Her artistic pursuits include merging traditional and digital art forms that explore the visual and tactile nature of “being.” Utilizing wet media, digitized photographs, and mixed materials through a reconstructive process, her work personifies the inherent fragility and enduring strength of humanity.
Her current exhibit features artworks from two different series entitled “Shadows” and “Reconnecting.” Images from her Shadows series derive from shadows cast on sidewalks. Photos were taken with family and friends in Spain and in southern Indiana.
Reiff explains, “Shadows help us see ourselves, and sometimes the world, a little differently. As children, we chased them, jumped on them and danced with them. As adults we run from the shadows of our past, but seldom stop to see ourselves cast in the light of the present. This imagery explores stopping in the light with family and friends.” When viewing this work, Reiff hopes that observers will see their own shadow projected from the gallery lights and for a moment view themselves and the world a little differently.
The creative process for this work explores digital and traditional methods including the use of photography, photo imaging software, inkjet printing, and watercolor. The photographic compositions are modified, printed on watercolor paper, then manipulated using traditional brush and watercolors.
The second series, Reconnecting, is a body of work featuring knotted bows that in a simple way reveal a complex human condition: reconnecting of mind, body and spirit.
After experiencing what she refers to as a “life interruption” in 2013, her left side became totally paralyzed due to a stroke.
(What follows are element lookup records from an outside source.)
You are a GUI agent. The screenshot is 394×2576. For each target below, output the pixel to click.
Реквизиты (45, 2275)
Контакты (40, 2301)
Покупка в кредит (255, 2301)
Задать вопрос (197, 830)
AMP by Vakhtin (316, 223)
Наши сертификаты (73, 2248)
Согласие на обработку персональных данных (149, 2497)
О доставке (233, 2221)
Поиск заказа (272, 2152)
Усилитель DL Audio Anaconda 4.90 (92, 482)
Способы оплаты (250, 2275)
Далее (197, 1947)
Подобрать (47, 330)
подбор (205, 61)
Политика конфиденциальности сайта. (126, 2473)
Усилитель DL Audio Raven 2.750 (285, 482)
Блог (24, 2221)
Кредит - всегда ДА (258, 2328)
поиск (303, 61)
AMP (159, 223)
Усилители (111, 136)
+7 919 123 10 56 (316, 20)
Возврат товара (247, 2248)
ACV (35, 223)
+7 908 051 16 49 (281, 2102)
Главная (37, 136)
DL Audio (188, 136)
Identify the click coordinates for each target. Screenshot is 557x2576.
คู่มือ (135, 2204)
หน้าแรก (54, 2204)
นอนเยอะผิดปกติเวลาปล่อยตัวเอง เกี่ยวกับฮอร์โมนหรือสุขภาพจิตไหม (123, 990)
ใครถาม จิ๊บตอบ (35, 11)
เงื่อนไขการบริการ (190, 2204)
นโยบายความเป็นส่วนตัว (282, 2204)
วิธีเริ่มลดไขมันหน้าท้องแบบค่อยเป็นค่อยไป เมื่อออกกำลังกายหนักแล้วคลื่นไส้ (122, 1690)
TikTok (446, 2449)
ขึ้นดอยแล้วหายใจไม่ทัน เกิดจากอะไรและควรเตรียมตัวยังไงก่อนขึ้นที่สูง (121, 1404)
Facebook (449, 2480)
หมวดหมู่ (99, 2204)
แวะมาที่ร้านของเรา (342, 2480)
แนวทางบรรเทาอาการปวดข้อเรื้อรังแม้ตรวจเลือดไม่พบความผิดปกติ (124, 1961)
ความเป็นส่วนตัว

Requiring significant focus of thought, determination, and help from family and friends, she regained the physical ability to stretch, tear and paint canvases again. And through hundreds of attempts, she relearned to tie bows.
Reiff states, “At one point when I was discouraged because the bows weren’t perfect, my friend said to me, ‘It’s not about being perfect; it’s about being whole’. The process of creating these tactile works revealed to me a new paradigm about reconnecting: it must happen in the present, and in the present we become whole.”
Through the visual textures of imperfectly tied canvas bows, dried acrylic paint and unraveled threads, her hope is the viewer may find encouragement on their own journey of reconnecting.
Shadows and Reconnecting by Kim Reiff may be viewed by the public at the Warsaw City Hall main lobby and gallery Monday through Friday from 8 a.m. – 4 p.m. until Feb. 3. Please note, City Hall will be closed Dec. 24 and 25.